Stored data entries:
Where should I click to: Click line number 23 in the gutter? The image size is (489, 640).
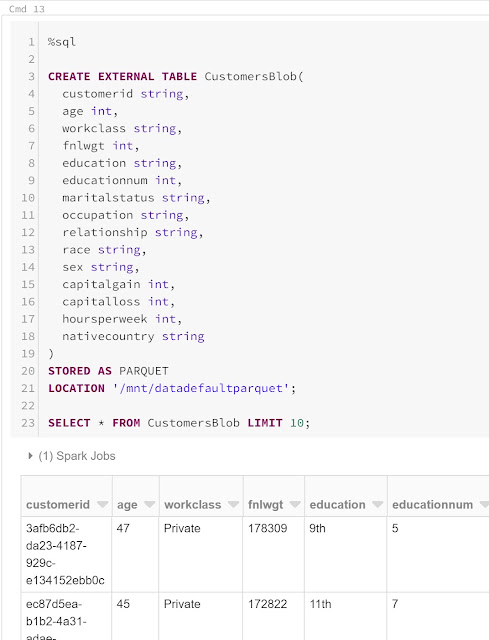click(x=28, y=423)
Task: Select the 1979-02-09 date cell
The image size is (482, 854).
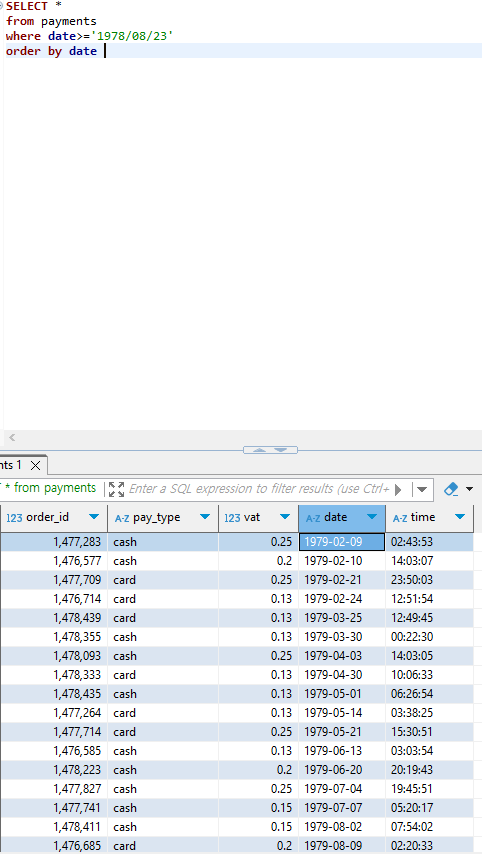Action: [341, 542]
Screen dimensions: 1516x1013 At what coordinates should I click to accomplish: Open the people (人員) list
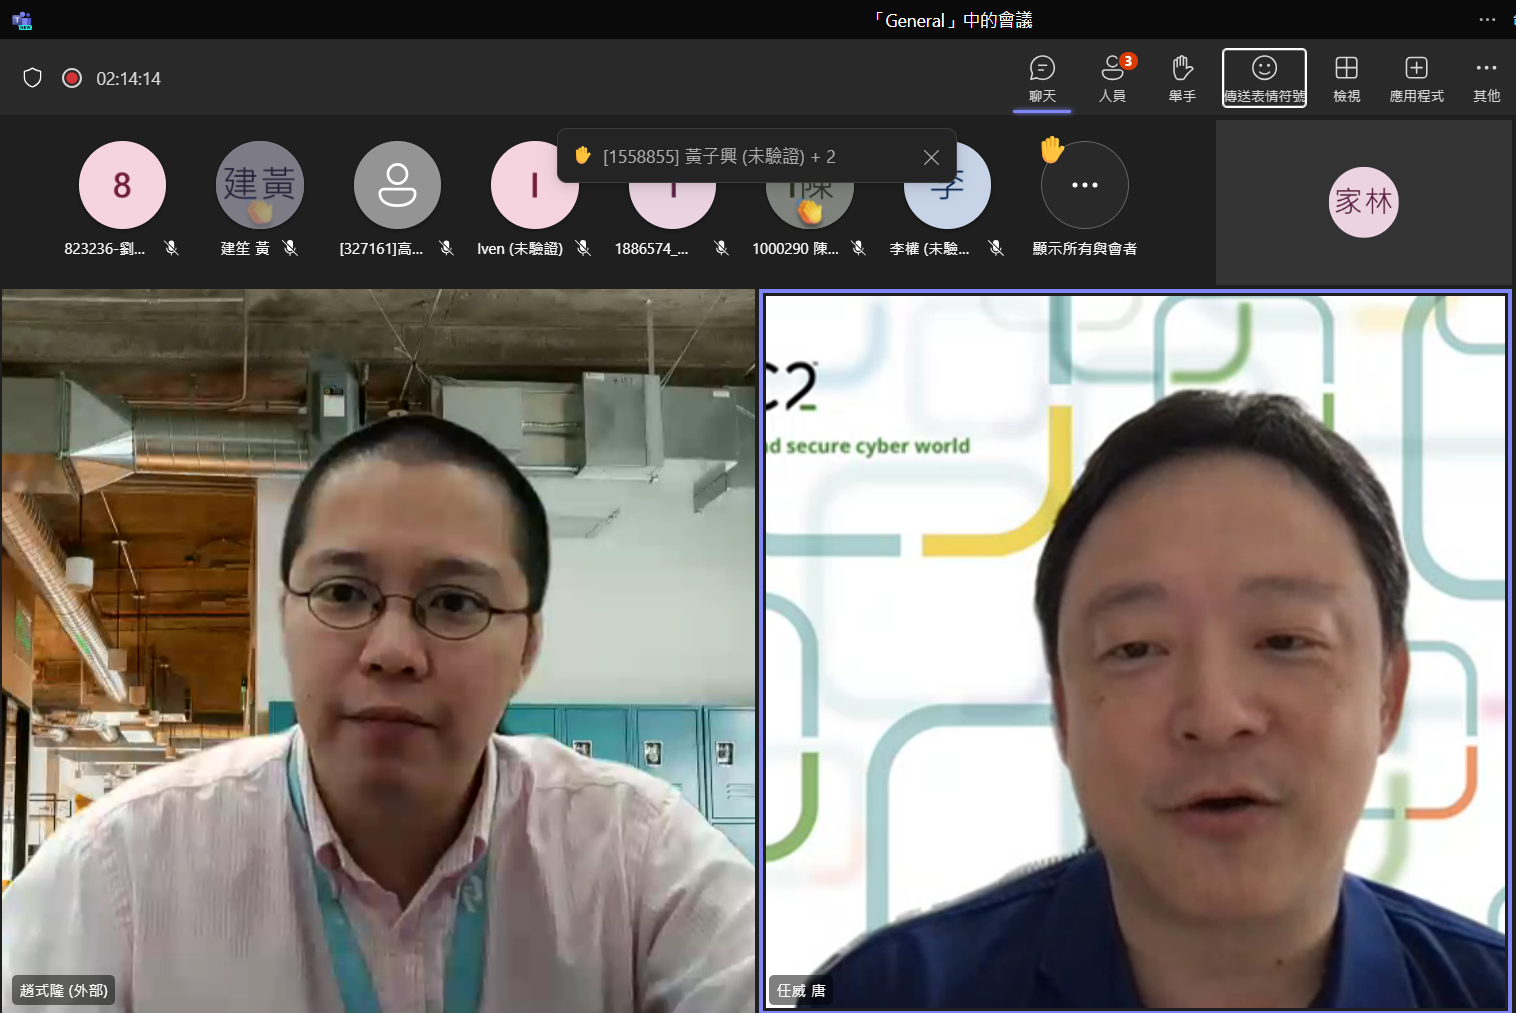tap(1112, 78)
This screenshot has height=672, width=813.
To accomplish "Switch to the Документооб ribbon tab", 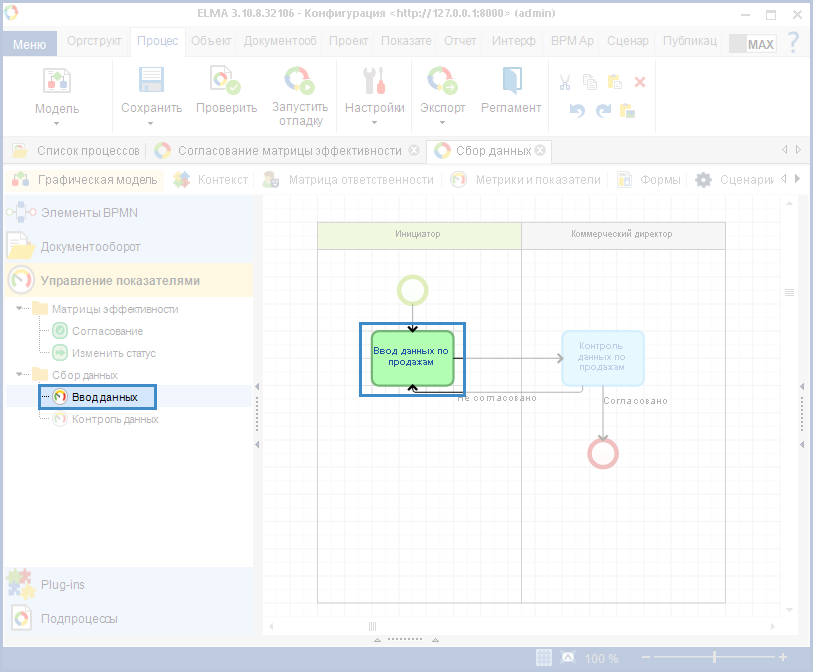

Instructions for the task.
Copy out the records word for word, beginning with the line that contains "Screen dimensions: 1516x1013" and continuing through the end of the records, and leave the pictures out of your copy.

Exercise answer.
Screen dimensions: 1516x1013 At what coordinates should I click to accomplish: Open the people (人員) list
tap(1112, 78)
This screenshot has height=672, width=813.
To accomplish "Switch to the Документооб ribbon tab", 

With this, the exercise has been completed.